- [The exercise] Change "avatar" to "profile" in the lines starting with the line with "At what coordinates should I click to accomplish: Open the" and going on through the line with "pyautogui.click(x=514, y=20)", and give only those lines with nothing else altered.
==== Task input
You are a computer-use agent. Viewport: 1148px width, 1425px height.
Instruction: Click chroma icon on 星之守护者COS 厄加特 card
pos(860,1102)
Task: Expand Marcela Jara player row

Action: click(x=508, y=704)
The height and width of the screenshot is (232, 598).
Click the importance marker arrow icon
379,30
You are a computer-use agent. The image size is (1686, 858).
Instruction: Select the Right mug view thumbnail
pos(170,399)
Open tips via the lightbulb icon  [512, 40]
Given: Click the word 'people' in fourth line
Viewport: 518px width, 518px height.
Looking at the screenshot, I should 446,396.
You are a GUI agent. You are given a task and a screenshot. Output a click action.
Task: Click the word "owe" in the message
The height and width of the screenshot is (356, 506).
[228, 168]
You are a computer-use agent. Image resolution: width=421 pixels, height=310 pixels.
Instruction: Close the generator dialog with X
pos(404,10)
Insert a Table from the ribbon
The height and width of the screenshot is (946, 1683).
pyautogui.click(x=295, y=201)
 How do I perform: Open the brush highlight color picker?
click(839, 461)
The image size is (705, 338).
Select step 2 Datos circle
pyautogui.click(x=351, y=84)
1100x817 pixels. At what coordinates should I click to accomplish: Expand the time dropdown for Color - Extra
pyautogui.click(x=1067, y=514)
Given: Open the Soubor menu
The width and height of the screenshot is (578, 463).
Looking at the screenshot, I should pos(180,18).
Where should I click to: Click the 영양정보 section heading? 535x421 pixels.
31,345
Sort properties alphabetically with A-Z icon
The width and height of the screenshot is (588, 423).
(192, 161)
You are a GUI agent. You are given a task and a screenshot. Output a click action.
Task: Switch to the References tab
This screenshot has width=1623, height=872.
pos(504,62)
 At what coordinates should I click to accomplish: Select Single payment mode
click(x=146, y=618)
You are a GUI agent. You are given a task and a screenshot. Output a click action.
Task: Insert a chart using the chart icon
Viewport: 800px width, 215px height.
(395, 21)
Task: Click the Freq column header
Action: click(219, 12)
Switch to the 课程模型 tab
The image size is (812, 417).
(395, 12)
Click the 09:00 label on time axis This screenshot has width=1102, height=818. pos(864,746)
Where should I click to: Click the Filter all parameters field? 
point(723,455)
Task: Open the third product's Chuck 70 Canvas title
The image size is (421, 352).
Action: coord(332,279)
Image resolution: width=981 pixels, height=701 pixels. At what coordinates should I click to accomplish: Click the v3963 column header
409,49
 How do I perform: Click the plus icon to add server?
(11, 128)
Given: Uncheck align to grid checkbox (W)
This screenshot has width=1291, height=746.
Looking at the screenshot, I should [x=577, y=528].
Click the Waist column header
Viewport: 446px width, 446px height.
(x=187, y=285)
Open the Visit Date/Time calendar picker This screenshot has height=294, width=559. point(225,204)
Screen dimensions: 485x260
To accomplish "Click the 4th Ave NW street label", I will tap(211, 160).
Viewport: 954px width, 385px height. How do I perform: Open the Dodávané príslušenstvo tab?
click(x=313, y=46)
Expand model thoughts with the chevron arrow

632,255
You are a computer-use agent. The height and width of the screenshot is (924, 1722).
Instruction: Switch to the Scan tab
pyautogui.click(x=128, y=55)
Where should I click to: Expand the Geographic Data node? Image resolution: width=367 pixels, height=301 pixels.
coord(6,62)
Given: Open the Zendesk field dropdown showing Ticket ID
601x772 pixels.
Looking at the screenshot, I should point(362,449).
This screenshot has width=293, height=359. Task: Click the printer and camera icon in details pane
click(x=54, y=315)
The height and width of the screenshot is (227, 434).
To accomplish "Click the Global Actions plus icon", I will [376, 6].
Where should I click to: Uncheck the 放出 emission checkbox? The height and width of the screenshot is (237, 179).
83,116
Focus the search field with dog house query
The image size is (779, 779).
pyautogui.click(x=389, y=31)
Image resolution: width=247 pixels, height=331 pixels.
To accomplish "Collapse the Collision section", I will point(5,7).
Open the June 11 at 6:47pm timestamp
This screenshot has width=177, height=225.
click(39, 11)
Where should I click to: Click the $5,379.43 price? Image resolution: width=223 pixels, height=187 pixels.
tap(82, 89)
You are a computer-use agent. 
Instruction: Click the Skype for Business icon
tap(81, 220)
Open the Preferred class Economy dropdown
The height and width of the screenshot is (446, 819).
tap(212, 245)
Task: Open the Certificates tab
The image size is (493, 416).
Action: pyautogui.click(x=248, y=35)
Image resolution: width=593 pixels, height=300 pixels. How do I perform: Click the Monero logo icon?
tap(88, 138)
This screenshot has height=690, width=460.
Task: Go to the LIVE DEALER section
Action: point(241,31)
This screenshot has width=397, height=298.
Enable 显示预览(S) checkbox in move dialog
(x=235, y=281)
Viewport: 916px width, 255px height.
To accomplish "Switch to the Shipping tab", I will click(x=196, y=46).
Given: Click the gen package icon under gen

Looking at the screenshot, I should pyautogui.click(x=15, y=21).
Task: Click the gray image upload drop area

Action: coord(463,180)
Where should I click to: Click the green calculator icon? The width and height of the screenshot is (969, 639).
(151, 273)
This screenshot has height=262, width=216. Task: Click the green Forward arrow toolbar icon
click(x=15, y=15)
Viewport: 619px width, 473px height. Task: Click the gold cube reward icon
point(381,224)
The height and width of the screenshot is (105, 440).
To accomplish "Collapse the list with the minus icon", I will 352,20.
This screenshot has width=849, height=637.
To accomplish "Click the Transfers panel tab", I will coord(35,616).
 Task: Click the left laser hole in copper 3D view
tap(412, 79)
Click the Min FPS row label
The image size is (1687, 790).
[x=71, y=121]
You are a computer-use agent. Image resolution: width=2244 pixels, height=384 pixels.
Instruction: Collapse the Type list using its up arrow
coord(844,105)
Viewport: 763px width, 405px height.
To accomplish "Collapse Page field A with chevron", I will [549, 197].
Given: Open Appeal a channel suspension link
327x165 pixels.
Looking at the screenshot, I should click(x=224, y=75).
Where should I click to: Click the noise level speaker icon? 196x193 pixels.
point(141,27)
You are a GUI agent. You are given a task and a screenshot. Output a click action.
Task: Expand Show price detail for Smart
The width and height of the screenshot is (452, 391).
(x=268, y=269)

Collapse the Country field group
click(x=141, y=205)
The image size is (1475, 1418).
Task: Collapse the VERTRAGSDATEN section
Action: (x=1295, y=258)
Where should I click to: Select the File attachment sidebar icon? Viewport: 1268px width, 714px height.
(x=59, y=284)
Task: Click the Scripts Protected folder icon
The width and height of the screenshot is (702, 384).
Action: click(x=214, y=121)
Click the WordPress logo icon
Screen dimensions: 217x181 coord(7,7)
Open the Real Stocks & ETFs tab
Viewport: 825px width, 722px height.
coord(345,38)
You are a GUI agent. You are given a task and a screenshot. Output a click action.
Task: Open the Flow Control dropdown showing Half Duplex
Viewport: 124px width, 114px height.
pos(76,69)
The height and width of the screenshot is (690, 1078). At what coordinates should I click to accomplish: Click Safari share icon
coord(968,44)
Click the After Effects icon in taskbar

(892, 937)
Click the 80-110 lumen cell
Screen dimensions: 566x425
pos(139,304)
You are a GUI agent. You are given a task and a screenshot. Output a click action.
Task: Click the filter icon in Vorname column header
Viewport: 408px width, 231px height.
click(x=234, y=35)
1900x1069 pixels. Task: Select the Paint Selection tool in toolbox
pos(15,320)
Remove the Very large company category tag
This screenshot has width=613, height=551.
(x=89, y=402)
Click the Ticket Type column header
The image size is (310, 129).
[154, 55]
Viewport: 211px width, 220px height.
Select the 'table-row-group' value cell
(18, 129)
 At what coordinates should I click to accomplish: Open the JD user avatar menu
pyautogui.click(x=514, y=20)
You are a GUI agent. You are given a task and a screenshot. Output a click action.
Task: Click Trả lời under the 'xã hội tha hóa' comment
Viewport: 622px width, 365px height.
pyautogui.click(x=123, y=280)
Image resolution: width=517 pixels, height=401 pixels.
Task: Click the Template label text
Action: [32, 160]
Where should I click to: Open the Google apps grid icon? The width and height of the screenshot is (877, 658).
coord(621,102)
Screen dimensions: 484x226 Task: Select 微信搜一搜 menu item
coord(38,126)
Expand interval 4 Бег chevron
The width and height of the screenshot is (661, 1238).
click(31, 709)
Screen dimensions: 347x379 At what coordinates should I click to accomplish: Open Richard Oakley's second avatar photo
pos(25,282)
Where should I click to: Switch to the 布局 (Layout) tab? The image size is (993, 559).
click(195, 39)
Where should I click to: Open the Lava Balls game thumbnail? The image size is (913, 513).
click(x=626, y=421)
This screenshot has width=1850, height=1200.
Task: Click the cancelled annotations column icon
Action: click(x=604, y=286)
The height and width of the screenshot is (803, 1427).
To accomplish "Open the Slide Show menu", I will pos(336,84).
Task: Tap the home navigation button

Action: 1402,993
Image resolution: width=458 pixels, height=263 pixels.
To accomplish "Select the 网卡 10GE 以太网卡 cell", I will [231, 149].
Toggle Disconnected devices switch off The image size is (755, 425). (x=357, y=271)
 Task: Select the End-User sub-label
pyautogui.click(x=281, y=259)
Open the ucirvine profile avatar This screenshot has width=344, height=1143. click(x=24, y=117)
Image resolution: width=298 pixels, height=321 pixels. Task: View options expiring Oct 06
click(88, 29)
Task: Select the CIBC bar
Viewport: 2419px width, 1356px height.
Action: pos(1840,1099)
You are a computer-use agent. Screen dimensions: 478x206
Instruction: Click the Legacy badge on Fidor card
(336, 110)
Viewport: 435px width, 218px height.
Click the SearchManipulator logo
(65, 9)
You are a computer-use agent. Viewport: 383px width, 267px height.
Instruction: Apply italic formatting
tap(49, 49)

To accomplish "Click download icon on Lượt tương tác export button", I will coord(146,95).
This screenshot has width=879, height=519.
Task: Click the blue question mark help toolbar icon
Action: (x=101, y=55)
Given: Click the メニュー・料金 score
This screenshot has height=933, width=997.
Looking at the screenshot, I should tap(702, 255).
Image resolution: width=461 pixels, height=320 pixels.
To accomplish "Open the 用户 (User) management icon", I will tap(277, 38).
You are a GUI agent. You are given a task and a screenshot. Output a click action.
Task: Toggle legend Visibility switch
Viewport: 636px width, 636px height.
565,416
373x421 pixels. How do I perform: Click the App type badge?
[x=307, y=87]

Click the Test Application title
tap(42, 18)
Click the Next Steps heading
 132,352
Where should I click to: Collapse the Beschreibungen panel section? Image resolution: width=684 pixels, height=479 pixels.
========
- [Task answer]
 At what coordinates should I click to accomplish: Open the JD user profile menu
pyautogui.click(x=514, y=20)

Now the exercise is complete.